WHAT TO DO: Go through the listing below and reproduce it word for word.

[Start of Attachment]

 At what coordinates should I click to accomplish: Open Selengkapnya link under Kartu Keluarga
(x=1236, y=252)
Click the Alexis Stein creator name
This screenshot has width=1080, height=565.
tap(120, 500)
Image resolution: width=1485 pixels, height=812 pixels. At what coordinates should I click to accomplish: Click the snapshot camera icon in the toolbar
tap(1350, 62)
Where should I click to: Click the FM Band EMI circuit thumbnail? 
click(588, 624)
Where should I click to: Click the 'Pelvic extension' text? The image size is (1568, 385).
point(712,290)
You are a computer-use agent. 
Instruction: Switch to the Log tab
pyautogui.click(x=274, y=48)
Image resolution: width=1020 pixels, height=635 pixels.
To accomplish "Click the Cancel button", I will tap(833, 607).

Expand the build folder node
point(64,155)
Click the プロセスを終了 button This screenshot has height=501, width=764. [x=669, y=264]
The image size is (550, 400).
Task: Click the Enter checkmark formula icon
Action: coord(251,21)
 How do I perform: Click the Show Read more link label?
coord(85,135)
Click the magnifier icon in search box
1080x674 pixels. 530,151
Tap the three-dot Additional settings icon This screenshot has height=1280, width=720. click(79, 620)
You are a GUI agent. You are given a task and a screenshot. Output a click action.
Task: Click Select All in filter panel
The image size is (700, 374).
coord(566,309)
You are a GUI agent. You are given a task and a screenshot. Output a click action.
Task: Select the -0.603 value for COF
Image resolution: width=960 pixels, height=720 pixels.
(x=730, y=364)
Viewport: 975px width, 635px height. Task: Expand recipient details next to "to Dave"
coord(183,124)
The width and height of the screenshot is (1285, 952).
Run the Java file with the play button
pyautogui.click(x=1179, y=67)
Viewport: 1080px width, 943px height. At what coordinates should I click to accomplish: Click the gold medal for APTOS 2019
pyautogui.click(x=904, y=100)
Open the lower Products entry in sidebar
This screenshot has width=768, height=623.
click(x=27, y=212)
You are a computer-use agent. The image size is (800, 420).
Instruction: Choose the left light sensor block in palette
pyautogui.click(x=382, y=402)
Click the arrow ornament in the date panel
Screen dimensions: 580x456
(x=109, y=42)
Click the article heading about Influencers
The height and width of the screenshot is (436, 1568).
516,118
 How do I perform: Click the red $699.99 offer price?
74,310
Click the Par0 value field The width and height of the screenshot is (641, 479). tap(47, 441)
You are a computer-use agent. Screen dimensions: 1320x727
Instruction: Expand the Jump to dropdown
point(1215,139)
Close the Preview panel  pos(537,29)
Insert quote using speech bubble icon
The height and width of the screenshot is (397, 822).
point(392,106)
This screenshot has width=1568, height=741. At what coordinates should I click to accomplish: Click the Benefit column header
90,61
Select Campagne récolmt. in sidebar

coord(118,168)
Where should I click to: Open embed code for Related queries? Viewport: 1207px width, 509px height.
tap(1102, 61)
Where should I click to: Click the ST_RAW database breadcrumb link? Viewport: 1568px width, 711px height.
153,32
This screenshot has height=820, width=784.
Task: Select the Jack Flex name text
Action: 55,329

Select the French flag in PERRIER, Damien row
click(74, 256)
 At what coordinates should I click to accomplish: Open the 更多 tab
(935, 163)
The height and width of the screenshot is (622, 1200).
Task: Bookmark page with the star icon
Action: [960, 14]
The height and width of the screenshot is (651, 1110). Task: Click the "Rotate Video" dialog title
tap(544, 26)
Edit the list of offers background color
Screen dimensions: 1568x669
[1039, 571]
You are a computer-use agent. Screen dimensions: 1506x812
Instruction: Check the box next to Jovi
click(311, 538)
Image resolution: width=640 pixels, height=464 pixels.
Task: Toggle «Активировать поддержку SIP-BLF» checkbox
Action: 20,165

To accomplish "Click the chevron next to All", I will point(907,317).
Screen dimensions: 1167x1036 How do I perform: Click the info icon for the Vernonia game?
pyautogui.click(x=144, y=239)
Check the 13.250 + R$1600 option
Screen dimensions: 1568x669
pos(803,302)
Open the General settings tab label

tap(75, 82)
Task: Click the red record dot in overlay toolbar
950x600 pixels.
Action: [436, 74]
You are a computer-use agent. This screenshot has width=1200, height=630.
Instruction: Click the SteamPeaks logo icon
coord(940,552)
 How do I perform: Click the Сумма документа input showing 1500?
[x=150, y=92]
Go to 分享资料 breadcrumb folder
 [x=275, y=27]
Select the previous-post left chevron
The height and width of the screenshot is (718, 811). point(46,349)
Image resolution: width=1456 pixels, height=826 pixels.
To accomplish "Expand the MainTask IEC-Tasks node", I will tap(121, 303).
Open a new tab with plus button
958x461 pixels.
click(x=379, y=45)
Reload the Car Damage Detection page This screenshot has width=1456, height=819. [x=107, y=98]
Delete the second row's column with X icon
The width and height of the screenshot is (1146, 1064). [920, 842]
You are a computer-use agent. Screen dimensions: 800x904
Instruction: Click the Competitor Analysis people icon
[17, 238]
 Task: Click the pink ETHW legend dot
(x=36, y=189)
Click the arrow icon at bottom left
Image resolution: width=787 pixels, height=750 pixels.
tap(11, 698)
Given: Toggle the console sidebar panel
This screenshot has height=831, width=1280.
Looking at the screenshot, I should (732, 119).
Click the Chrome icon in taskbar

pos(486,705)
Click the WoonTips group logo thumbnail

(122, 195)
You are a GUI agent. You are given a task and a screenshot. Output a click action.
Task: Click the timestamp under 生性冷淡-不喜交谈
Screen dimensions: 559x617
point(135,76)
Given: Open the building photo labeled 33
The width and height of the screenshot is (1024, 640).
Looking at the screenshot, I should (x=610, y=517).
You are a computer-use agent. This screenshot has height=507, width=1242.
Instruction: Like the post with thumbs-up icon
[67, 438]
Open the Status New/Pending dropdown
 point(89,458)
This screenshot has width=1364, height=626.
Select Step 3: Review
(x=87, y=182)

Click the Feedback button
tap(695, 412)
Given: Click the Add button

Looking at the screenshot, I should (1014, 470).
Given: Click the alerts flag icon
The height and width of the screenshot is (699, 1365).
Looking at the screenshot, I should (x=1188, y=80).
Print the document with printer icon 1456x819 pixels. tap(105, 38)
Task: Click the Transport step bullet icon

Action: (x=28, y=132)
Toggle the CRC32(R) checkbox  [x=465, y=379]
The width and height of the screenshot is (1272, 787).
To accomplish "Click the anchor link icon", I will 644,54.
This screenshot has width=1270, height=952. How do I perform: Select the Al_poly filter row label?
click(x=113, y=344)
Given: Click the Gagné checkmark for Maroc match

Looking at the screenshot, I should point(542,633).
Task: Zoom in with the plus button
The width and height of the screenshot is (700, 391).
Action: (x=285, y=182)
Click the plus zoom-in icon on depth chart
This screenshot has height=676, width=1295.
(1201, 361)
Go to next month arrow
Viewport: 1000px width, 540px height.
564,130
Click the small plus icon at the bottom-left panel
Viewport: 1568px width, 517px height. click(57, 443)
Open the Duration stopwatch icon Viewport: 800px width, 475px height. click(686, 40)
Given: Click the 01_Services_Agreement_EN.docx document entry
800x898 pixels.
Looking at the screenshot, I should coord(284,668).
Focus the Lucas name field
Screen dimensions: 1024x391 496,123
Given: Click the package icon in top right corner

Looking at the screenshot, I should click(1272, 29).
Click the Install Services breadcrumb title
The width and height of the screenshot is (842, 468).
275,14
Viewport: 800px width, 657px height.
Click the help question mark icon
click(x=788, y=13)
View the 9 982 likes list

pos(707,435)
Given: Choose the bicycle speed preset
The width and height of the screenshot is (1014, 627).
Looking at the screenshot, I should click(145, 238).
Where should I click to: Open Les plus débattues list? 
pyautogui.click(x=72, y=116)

[End of Attachment]

EXPECTED ANSWER:
 At what coordinates should I click to accomplish: Open Selengkapnya link under Kartu Keluarga
(x=1236, y=252)
Click the Alexis Stein creator name
This screenshot has width=1080, height=565.
tap(120, 500)
Image resolution: width=1485 pixels, height=812 pixels. At what coordinates should I click to accomplish: Click the snapshot camera icon in the toolbar
tap(1350, 62)
Where should I click to: Click the FM Band EMI circuit thumbnail? 
click(588, 624)
Where should I click to: Click the 'Pelvic extension' text? The image size is (1568, 385).
point(712,290)
You are a computer-use agent. 
Instruction: Switch to the Log tab
pyautogui.click(x=274, y=48)
Image resolution: width=1020 pixels, height=635 pixels.
To accomplish "Click the Cancel button", I will tap(833, 607).

Expand the build folder node
point(64,155)
Click the プロセスを終了 button This screenshot has height=501, width=764. [x=669, y=264]
The image size is (550, 400).
Task: Click the Enter checkmark formula icon
Action: coord(251,21)
 How do I perform: Click the Show Read more link label?
coord(85,135)
Click the magnifier icon in search box
1080x674 pixels. 530,151
Tap the three-dot Additional settings icon This screenshot has height=1280, width=720. click(79, 620)
You are a GUI agent. You are given a task and a screenshot. Output a click action.
Task: Click Select All in filter panel
The image size is (700, 374).
coord(566,309)
You are a GUI agent. You are given a task and a screenshot. Output a click action.
Task: Select the -0.603 value for COF
Image resolution: width=960 pixels, height=720 pixels.
(x=730, y=364)
Viewport: 975px width, 635px height. Task: Expand recipient details next to "to Dave"
coord(183,124)
The width and height of the screenshot is (1285, 952).
Run the Java file with the play button
pyautogui.click(x=1179, y=67)
Viewport: 1080px width, 943px height. At what coordinates should I click to accomplish: Click the gold medal for APTOS 2019
pyautogui.click(x=904, y=100)
Open the lower Products entry in sidebar
This screenshot has width=768, height=623.
click(x=27, y=212)
You are a computer-use agent. The image size is (800, 420).
Instruction: Choose the left light sensor block in palette
pyautogui.click(x=382, y=402)
Click the arrow ornament in the date panel
Screen dimensions: 580x456
(x=109, y=42)
Click the article heading about Influencers
The height and width of the screenshot is (436, 1568).
516,118
 How do I perform: Click the red $699.99 offer price?
74,310
Click the Par0 value field The width and height of the screenshot is (641, 479). tap(47, 441)
You are a computer-use agent. Screen dimensions: 1320x727
Instruction: Expand the Jump to dropdown
point(1215,139)
Close the Preview panel  pos(537,29)
Insert quote using speech bubble icon
The height and width of the screenshot is (397, 822).
point(392,106)
This screenshot has width=1568, height=741. At what coordinates should I click to accomplish: Click the Benefit column header
90,61
Select Campagne récolmt. in sidebar

coord(118,168)
Where should I click to: Open embed code for Related queries? Viewport: 1207px width, 509px height.
tap(1102, 61)
Where should I click to: Click the ST_RAW database breadcrumb link? Viewport: 1568px width, 711px height.
153,32
This screenshot has height=820, width=784.
Task: Select the Jack Flex name text
Action: 55,329

Select the French flag in PERRIER, Damien row
click(74, 256)
 At what coordinates should I click to accomplish: Open the 更多 tab
(935, 163)
The height and width of the screenshot is (622, 1200).
Task: Bookmark page with the star icon
Action: [960, 14]
The height and width of the screenshot is (651, 1110). Task: Click the "Rotate Video" dialog title
tap(544, 26)
Edit the list of offers background color
Screen dimensions: 1568x669
[1039, 571]
You are a computer-use agent. Screen dimensions: 1506x812
Instruction: Check the box next to Jovi
click(311, 538)
Image resolution: width=640 pixels, height=464 pixels.
Task: Toggle «Активировать поддержку SIP-BLF» checkbox
Action: 20,165

To accomplish "Click the chevron next to All", I will point(907,317).
Screen dimensions: 1167x1036 How do I perform: Click the info icon for the Vernonia game?
pyautogui.click(x=144, y=239)
Check the 13.250 + R$1600 option
Screen dimensions: 1568x669
pos(803,302)
Open the General settings tab label

tap(75, 82)
Task: Click the red record dot in overlay toolbar
950x600 pixels.
Action: [436, 74]
You are a computer-use agent. This screenshot has width=1200, height=630.
Instruction: Click the SteamPeaks logo icon
coord(940,552)
 How do I perform: Click the Сумма документа input showing 1500?
[x=150, y=92]
Go to 分享资料 breadcrumb folder
 [x=275, y=27]
Select the previous-post left chevron
The height and width of the screenshot is (718, 811). point(46,349)
Image resolution: width=1456 pixels, height=826 pixels.
To accomplish "Expand the MainTask IEC-Tasks node", I will tap(121, 303).
Open a new tab with plus button
958x461 pixels.
click(x=379, y=45)
Reload the Car Damage Detection page This screenshot has width=1456, height=819. [x=107, y=98]
Delete the second row's column with X icon
The width and height of the screenshot is (1146, 1064). [920, 842]
You are a computer-use agent. Screen dimensions: 800x904
Instruction: Click the Competitor Analysis people icon
[17, 238]
 Task: Click the pink ETHW legend dot
(x=36, y=189)
Click the arrow icon at bottom left
Image resolution: width=787 pixels, height=750 pixels.
tap(11, 698)
Given: Toggle the console sidebar panel
This screenshot has height=831, width=1280.
Looking at the screenshot, I should (732, 119).
Click the Chrome icon in taskbar

pos(486,705)
Click the WoonTips group logo thumbnail

(122, 195)
You are a GUI agent. You are given a task and a screenshot. Output a click action.
Task: Click the timestamp under 生性冷淡-不喜交谈
Screen dimensions: 559x617
point(135,76)
Given: Open the building photo labeled 33
The width and height of the screenshot is (1024, 640).
Looking at the screenshot, I should (x=610, y=517).
You are a computer-use agent. This screenshot has height=507, width=1242.
Instruction: Like the post with thumbs-up icon
[67, 438]
Open the Status New/Pending dropdown
 point(89,458)
This screenshot has width=1364, height=626.
Select Step 3: Review
(x=87, y=182)

Click the Feedback button
tap(695, 412)
Given: Click the Add button

Looking at the screenshot, I should (1014, 470).
Given: Click the alerts flag icon
The height and width of the screenshot is (699, 1365).
Looking at the screenshot, I should (x=1188, y=80).
Print the document with printer icon 1456x819 pixels. tap(105, 38)
Task: Click the Transport step bullet icon

Action: (x=28, y=132)
Toggle the CRC32(R) checkbox  [x=465, y=379]
The width and height of the screenshot is (1272, 787).
To accomplish "Click the anchor link icon", I will 644,54.
This screenshot has width=1270, height=952. How do I perform: Select the Al_poly filter row label?
click(x=113, y=344)
Given: Click the Gagné checkmark for Maroc match

Looking at the screenshot, I should point(542,633).
Task: Zoom in with the plus button
The width and height of the screenshot is (700, 391).
Action: (x=285, y=182)
Click the plus zoom-in icon on depth chart
This screenshot has height=676, width=1295.
(1201, 361)
Go to next month arrow
Viewport: 1000px width, 540px height.
564,130
Click the small plus icon at the bottom-left panel
Viewport: 1568px width, 517px height. click(57, 443)
Open the Duration stopwatch icon Viewport: 800px width, 475px height. click(686, 40)
Given: Click the 01_Services_Agreement_EN.docx document entry
800x898 pixels.
Looking at the screenshot, I should coord(284,668).
Focus the Lucas name field
Screen dimensions: 1024x391 496,123
Given: Click the package icon in top right corner

Looking at the screenshot, I should click(1272, 29).
Click the Install Services breadcrumb title
The width and height of the screenshot is (842, 468).
275,14
Viewport: 800px width, 657px height.
Click the help question mark icon
click(x=788, y=13)
View the 9 982 likes list

pos(707,435)
Given: Choose the bicycle speed preset
The width and height of the screenshot is (1014, 627).
Looking at the screenshot, I should click(145, 238).
Where should I click to: Open Les plus débattues list? 
pyautogui.click(x=72, y=116)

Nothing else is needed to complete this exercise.